Stored data entries
######

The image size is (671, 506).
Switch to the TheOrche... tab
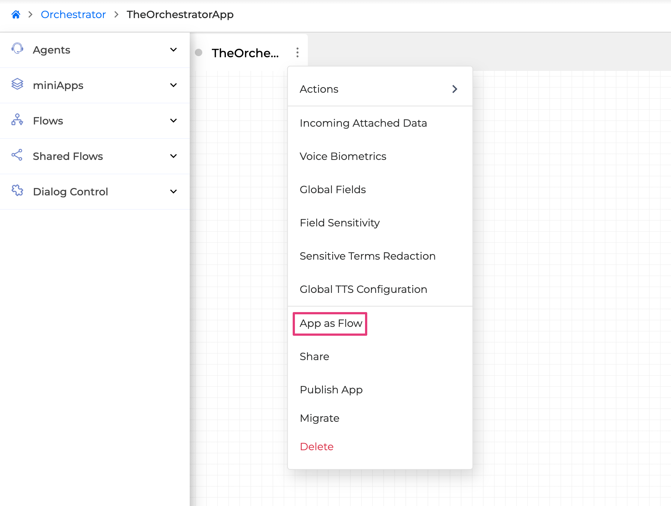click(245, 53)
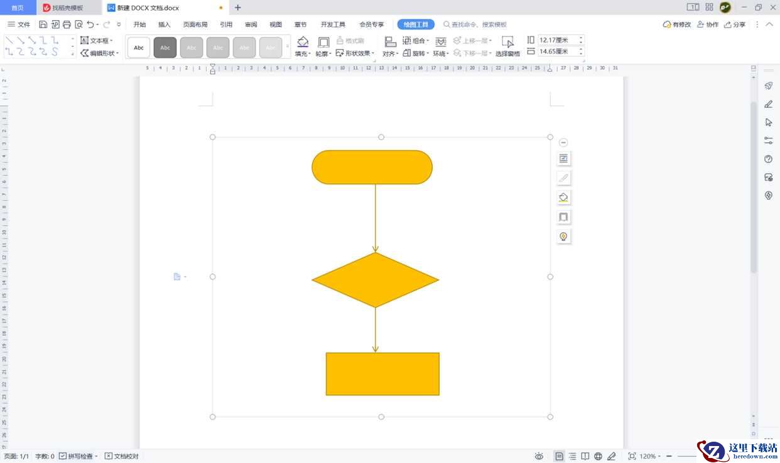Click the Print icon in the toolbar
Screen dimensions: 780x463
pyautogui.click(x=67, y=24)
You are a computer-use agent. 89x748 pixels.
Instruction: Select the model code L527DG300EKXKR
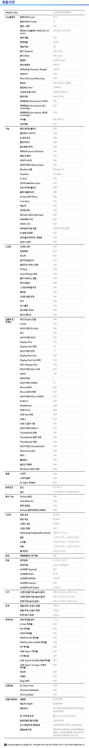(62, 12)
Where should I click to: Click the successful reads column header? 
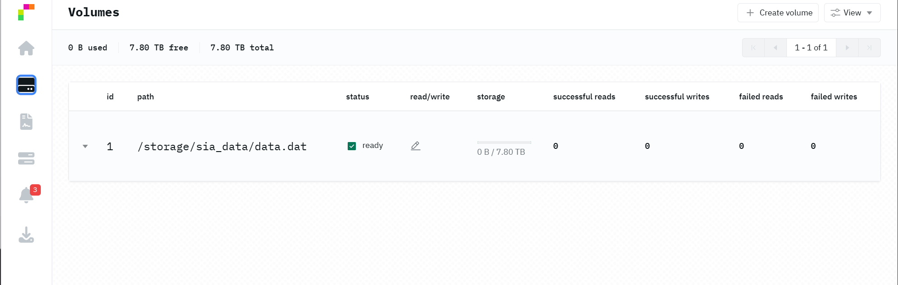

######

- [Problem statement]:
Leave out every picture, and write out exactly the lines from the one with "You are a computer-use agent. 89x748 pixels." through the end of the records above, both ends included.

- [Response for this exercise]:
You are a computer-use agent. 89x748 pixels.
Instruction: Select the model code L527DG300EKXKR
(62, 12)
Where should I click to: Click the successful reads column header? 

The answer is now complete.